Não é verdade que um vídeo mostra agentes do ICE (Serviço de Imigração e Alfândega dos EUA) prendendo erroneamente um cidadão americano e, em seguida, invadindo a casa de um vizinho que filmava a abordagem para também detê-lo. A gravação registra uma ação policial de 2019 que não tem relação com atuais operações de imigração.
Publicações com o conteúdo enganoso acumulavam cerca de 3.500 compartilhamentos no Facebook e 230 mil visualizações no X até a tarde desta quarta-feira (14).
A polícia de imigração do Trump estava prendendo um cidadão estadunidense erroneamente. Aí um vizinho começou a filmar a polícia. O que a polícia faz? Invadem a casa do cara sem mandado e prendem o cara que está filmando. Isso aí é ditadura.

Não é recente e não tem relação com agentes do ICE um vídeo que mostra uma pessoa sendo detida após filmar uma abordagem policial.

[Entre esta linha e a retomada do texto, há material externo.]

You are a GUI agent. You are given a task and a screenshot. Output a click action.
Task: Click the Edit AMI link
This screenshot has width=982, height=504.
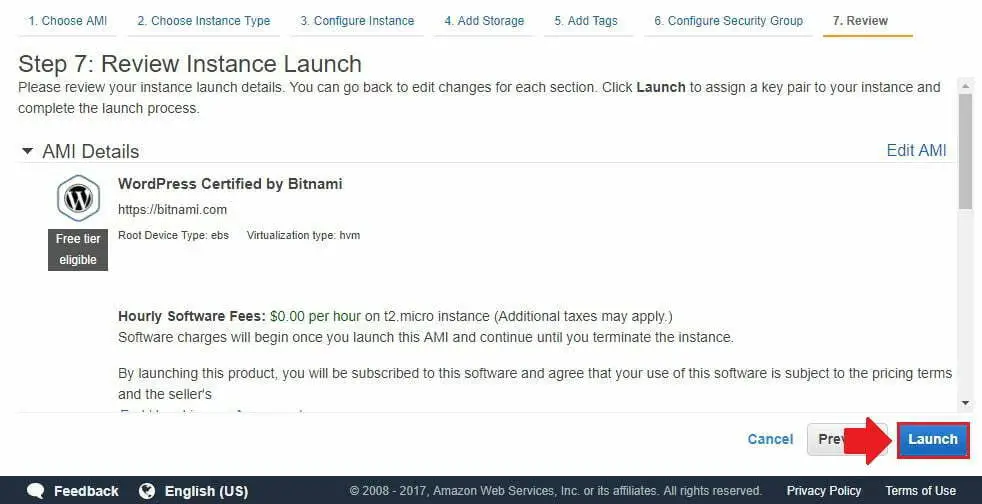click(916, 150)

Por meio de busca reversa de imagens, Aos Fatos localizou a gravação original e verificou que ela foi publicada em 9 de setembro de 2019 pelo próprio homem detido.
Na legenda da publicação, Nick Pettit afirmou que havia sido advertido anteriormente de que não poderia sair de casa nem registrar em vídeo a ação policial. Na época, o autor pediu que o conteúdo fosse compartilhado para denunciar o que considerava um abuso de poder por parte dos agentes envolvidos.

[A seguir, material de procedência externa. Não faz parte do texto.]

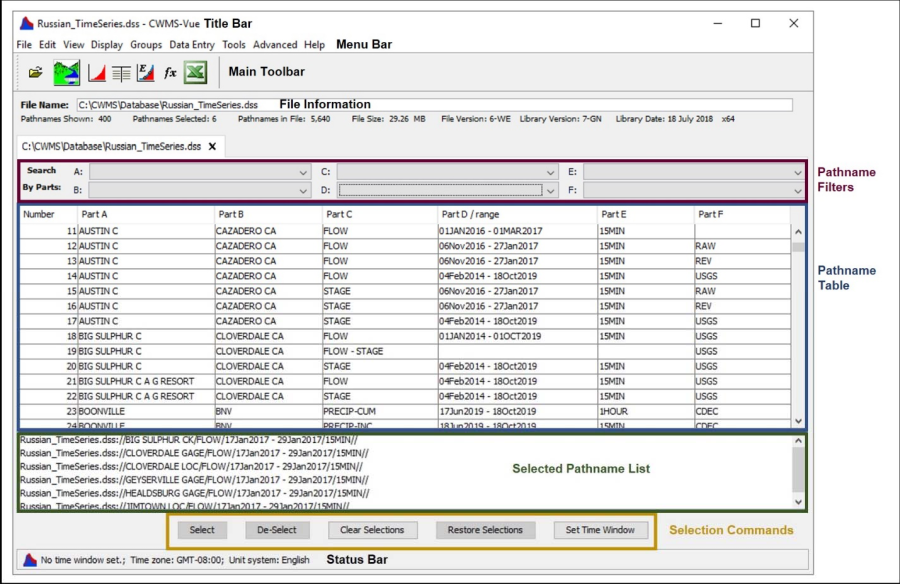Click the fx math functions icon

pos(170,71)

De acordo com relatos da mídia local, o caso ocorreu em Columbus, no estado americano de Ohio. Durante o cumprimento de um mandado de busca em uma residência, um membro da SWAT (Armas e Táticas Especiais, em português) — e não do ICE — teria agredido um adolescente de 16 anos. Isso motivou o vizinho a filmar a cena.
Pettit permaneceu preso por cinco dias sob alegação de “má-conduta durante emergência”. A queixa foi retirada dias depois por falta de provas.
Em maio de 2021, a prefeitura de Columbus fechou um acordo judicial para pagar US$ 20 mil a Pettit pelos danos causados em decorrência do caso.
ICE e governo Trump. Na época em que o vídeo foi filmado, Donald Trump estava em seu primeiro mandato como presidente dos Estados Unidos. Embora já adotasse um discurso duro contra a imigração, o foco principal do governo era a construção do muro na fronteira com o México, e não a realização de grandes operações internas de detenção em massa por meio da atuação de agentes do ICE.
O cenário mudou a partir da campanha presidencial de 2024, quando Trump passou a prometer publicamente uma ampliação das deportações e um endurecimento das políticas migratórias.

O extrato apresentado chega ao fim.